Saturday, July 22, 2006

The Manner of Being

















[click images to enlarge to full size]

In the 1520s, the sacking of Rome, the death of Raphael and the beginning of the Reformation were concrete markers for a more subtle evolution in the history of art.

The balanced, scientific and classical artistic style from the high renaissance gave way to an ambiguous transitional art movement known as mannerism. It is a somewhat elusive term (and I've been trying to peg it down in my own mind for ages) for artistic works produced before the baroque period commenced in 1600. But then, artworks with mannerist elements were produced during both the renaissance and the baroque era, so it is more of a descriptor of an artistic style than it is the title of the time period.
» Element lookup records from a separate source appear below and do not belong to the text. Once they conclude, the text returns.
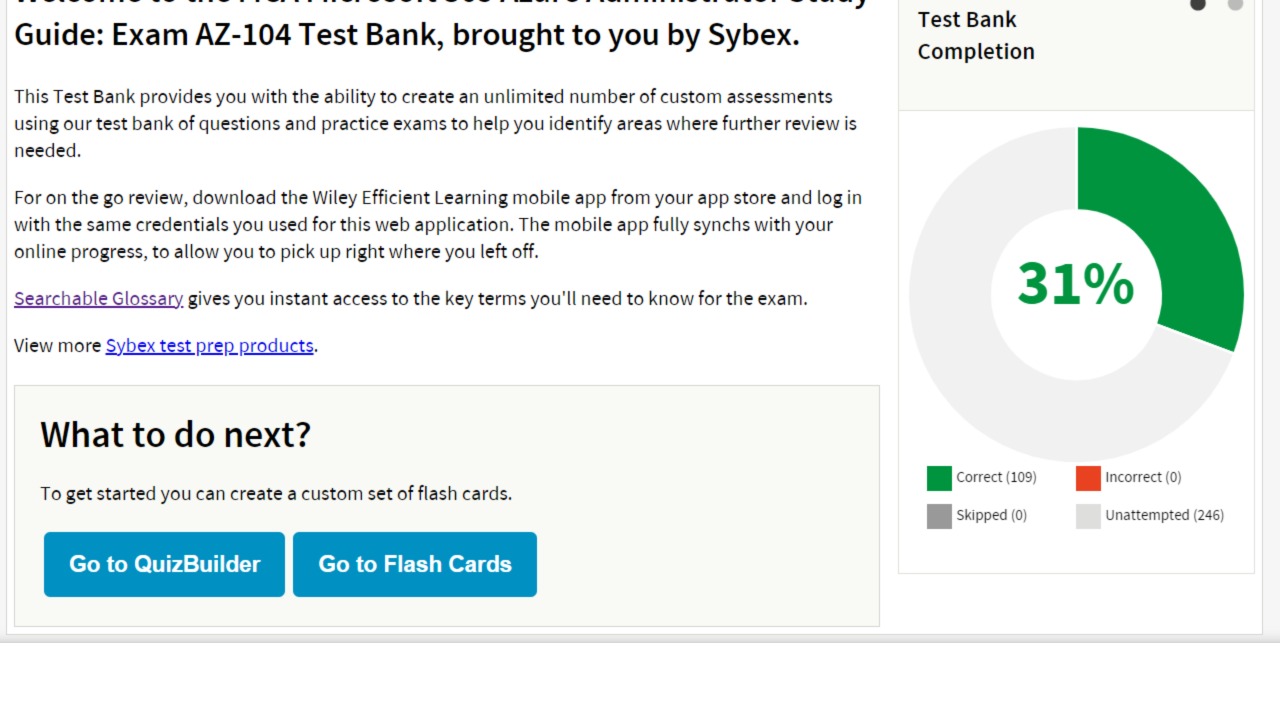Viewport: 1280px width, 720px height.
Task: Click the light gray Unattempted legend swatch
Action: click(x=1088, y=516)
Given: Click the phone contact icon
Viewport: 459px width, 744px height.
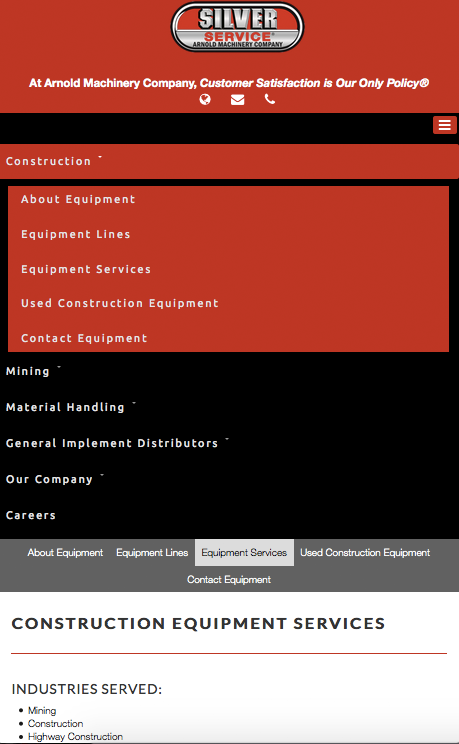Looking at the screenshot, I should (x=270, y=99).
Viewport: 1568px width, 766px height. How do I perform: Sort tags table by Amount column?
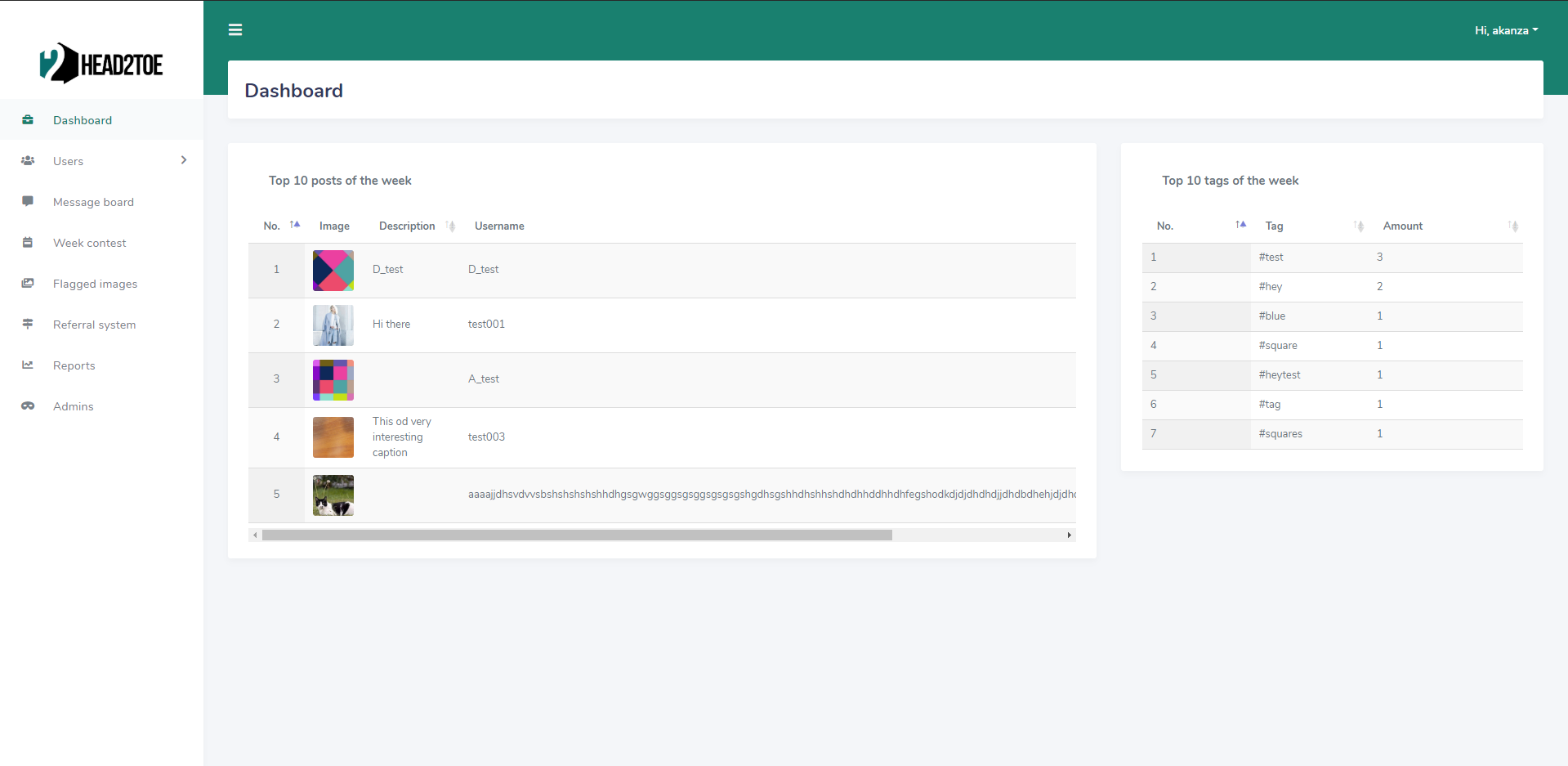coord(1512,226)
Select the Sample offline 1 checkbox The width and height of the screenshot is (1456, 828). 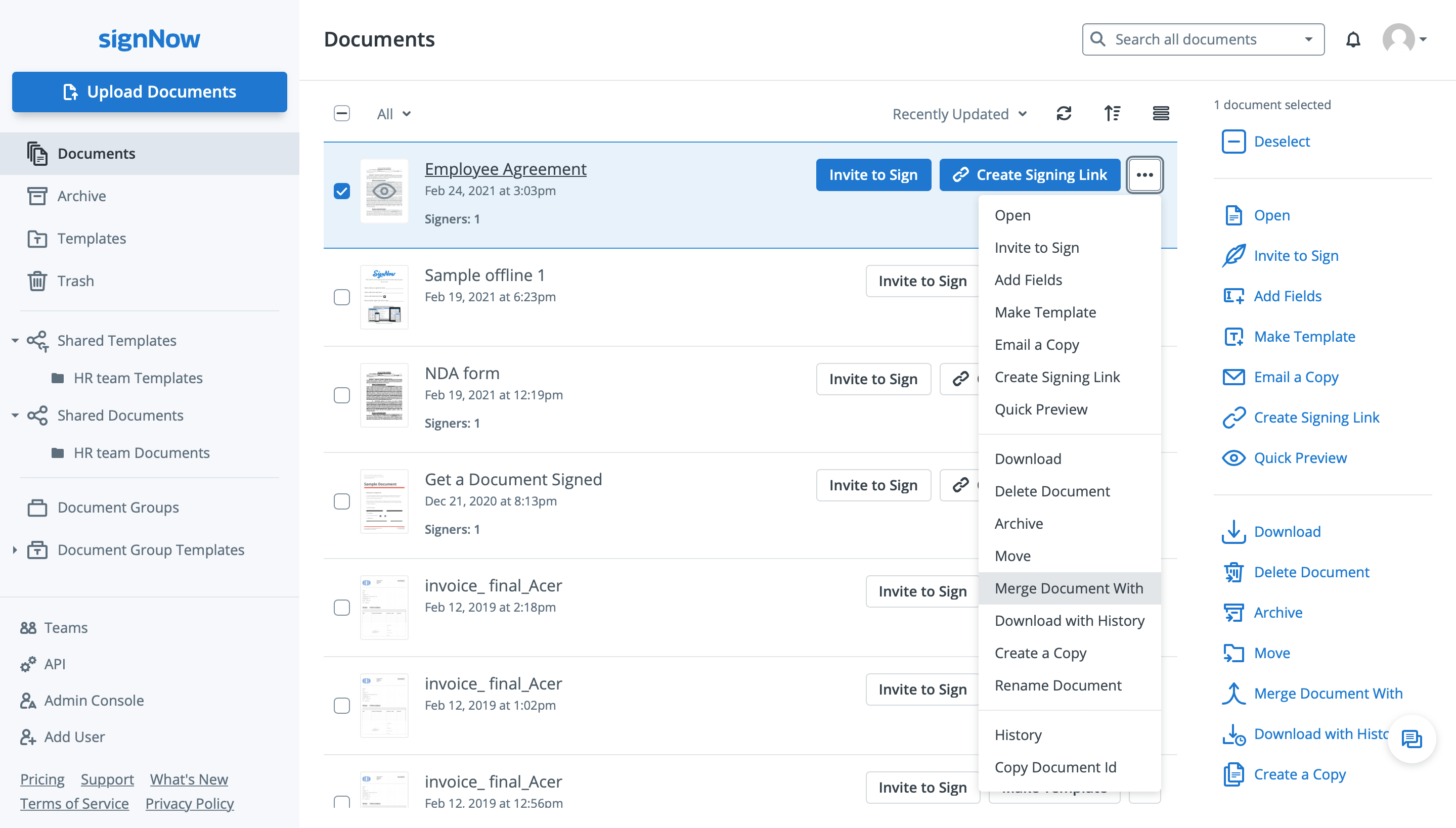coord(342,297)
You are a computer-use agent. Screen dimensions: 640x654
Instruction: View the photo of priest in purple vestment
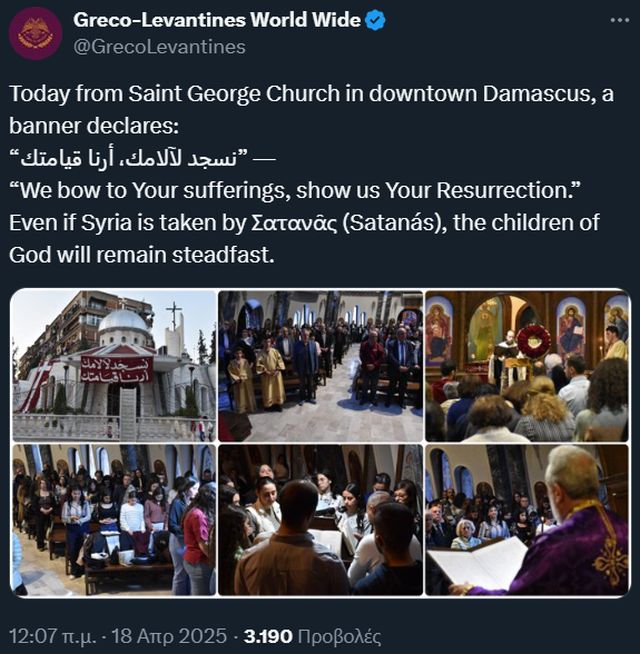[526, 520]
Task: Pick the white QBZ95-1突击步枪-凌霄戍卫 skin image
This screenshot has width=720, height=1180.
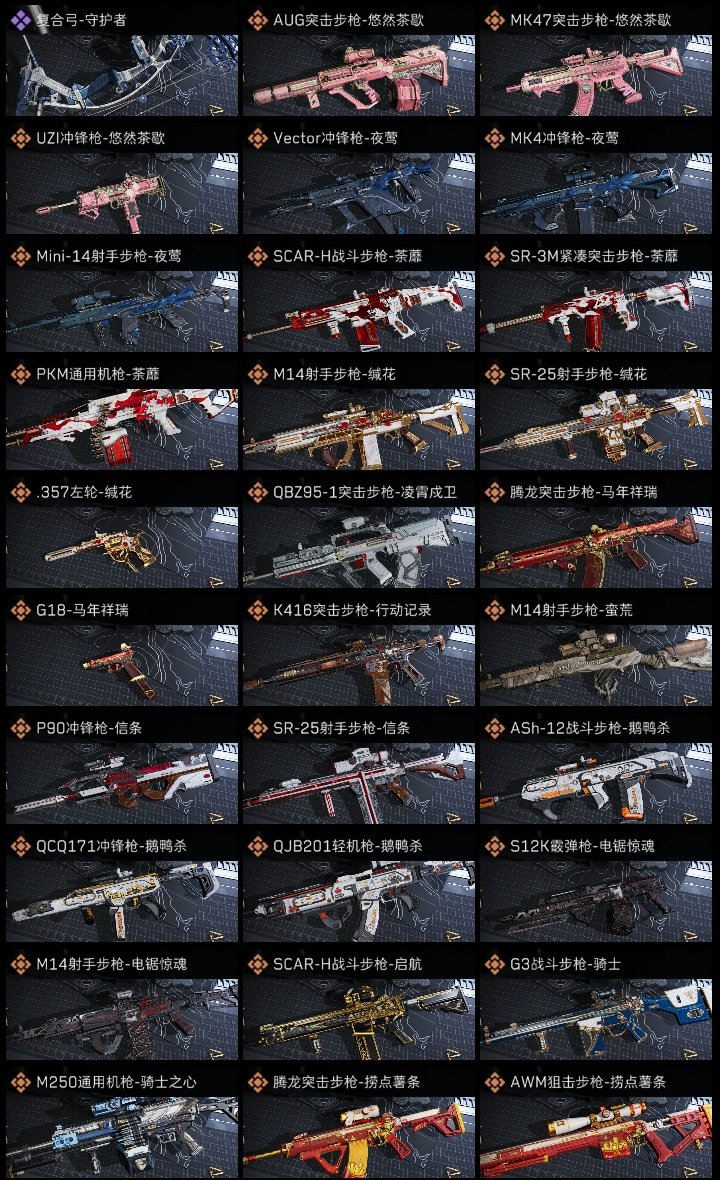Action: (359, 547)
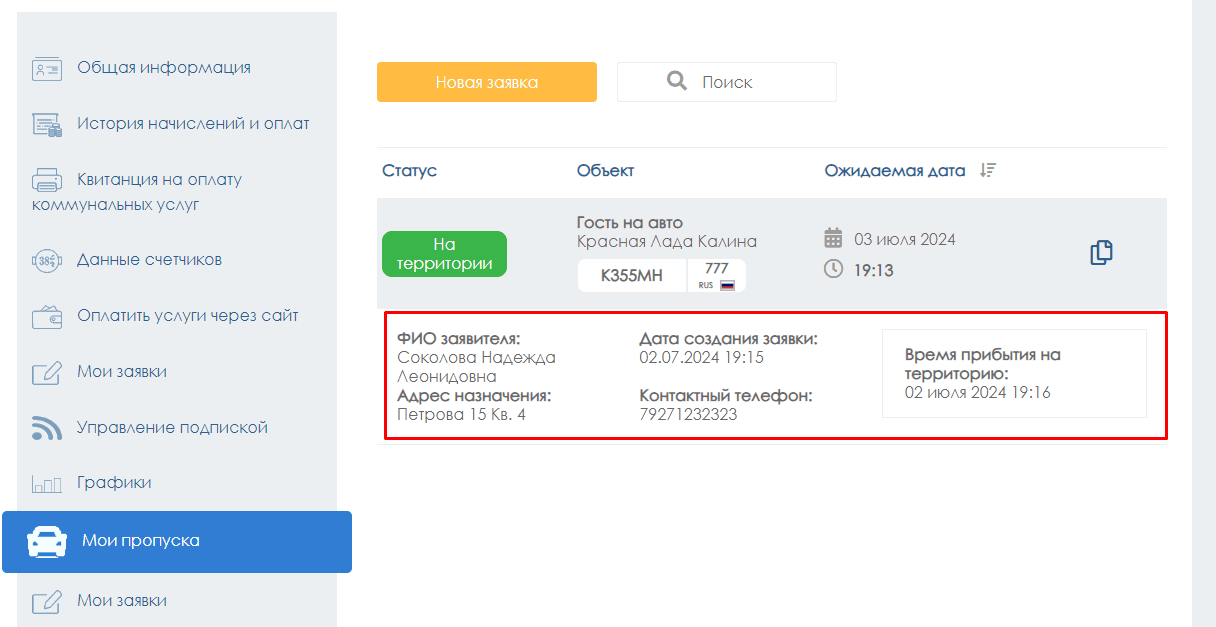Click the magnifier icon in search
1216x627 pixels.
[677, 81]
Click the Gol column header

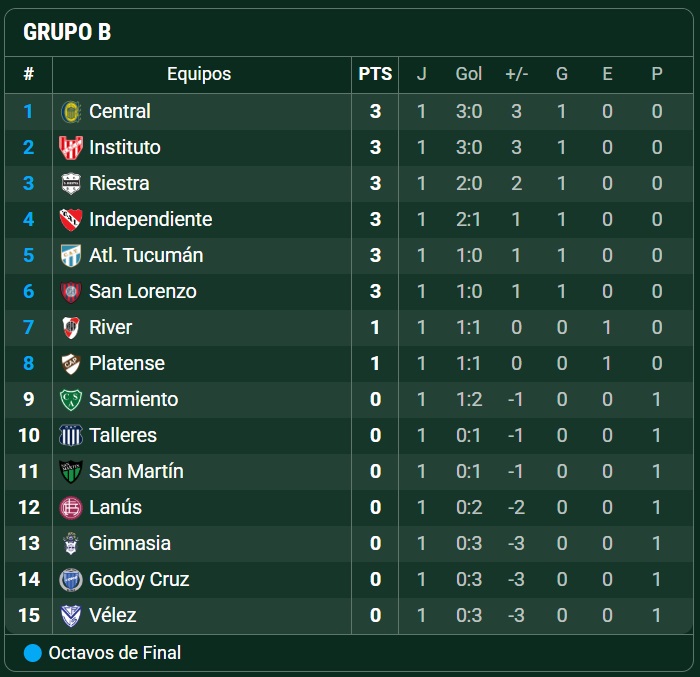click(x=469, y=74)
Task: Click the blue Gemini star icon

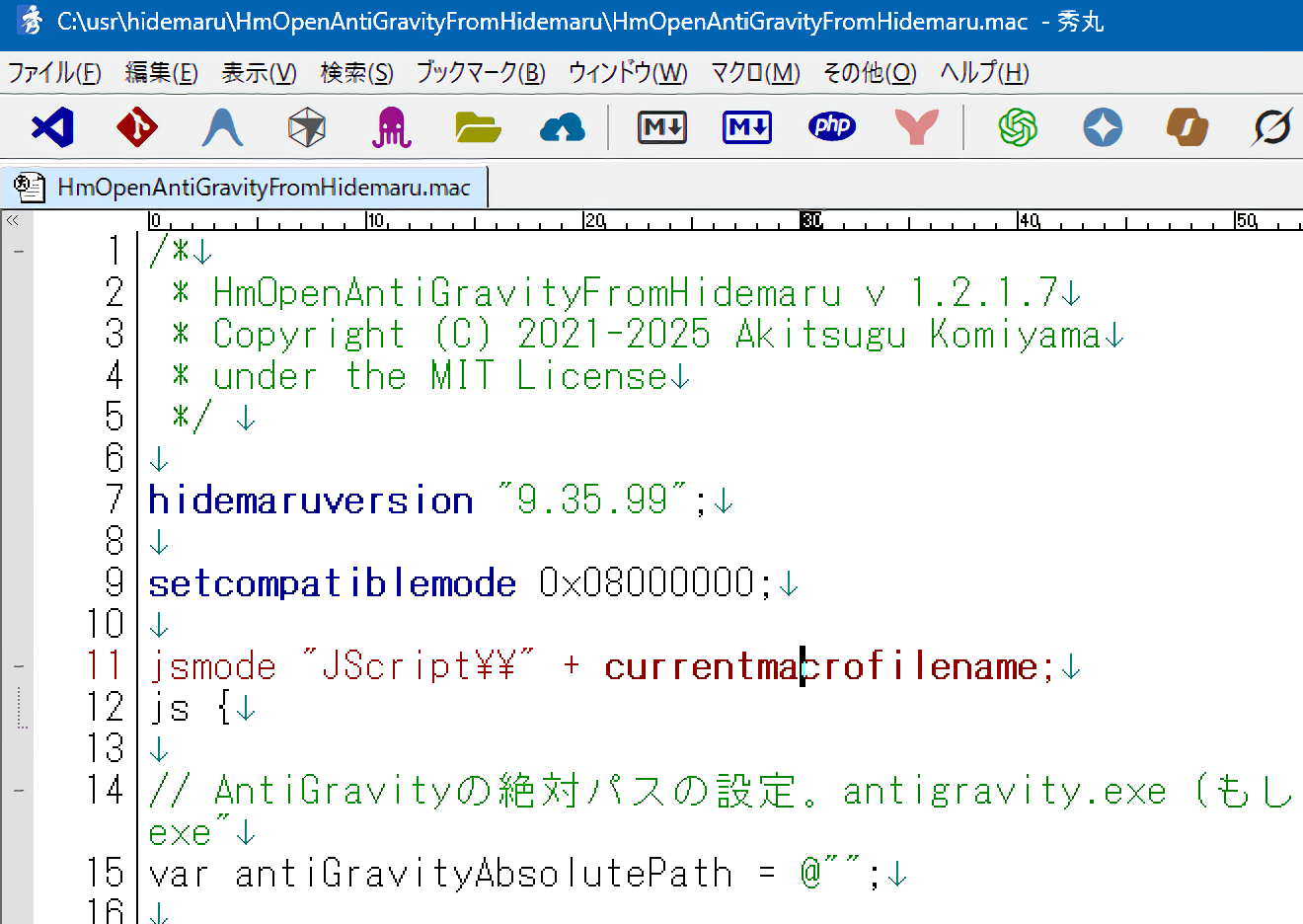Action: pyautogui.click(x=1103, y=127)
Mannerist works often involve complex artifice - elongated people in unusual poses and settings, distorted perspective, exaggerated emotion, discordant colours, crowded compositions - and many incorporate disparate thematic elements from christianity, classicism and mythology with allegorical subtext. All this produced with a virtuoso technique, emphasizing the artist's intellect: style was everything! ['Mannerism' derives from the Italian word for style, 'maniera']

I'm not necessarily a great fan of the mannerist paintings but I find many of the engravings to be slightly surreal and oddly arresting. There is a lot to contemplate, and attributing meaning to a whole work or selected motifs can be an enjoyably puzzling exercise.

The images above come from a collection of mannerist engravings produced, as far as I have checked, in Belgium and Holland in the 2nd half of the 16th century. We aren't told how or when the collection was assembled (that may even have been by the hosting portal) but it includes 11 groups of allegorical engravings.

The groups, which depict cycles or stages or defining characteristics are: temperament, seasons (2 sets), continents, European countries, the 4 elements, human life stages, the senses and artistic subjects. I'm sure you can work out which is which above - the image URL will probably help.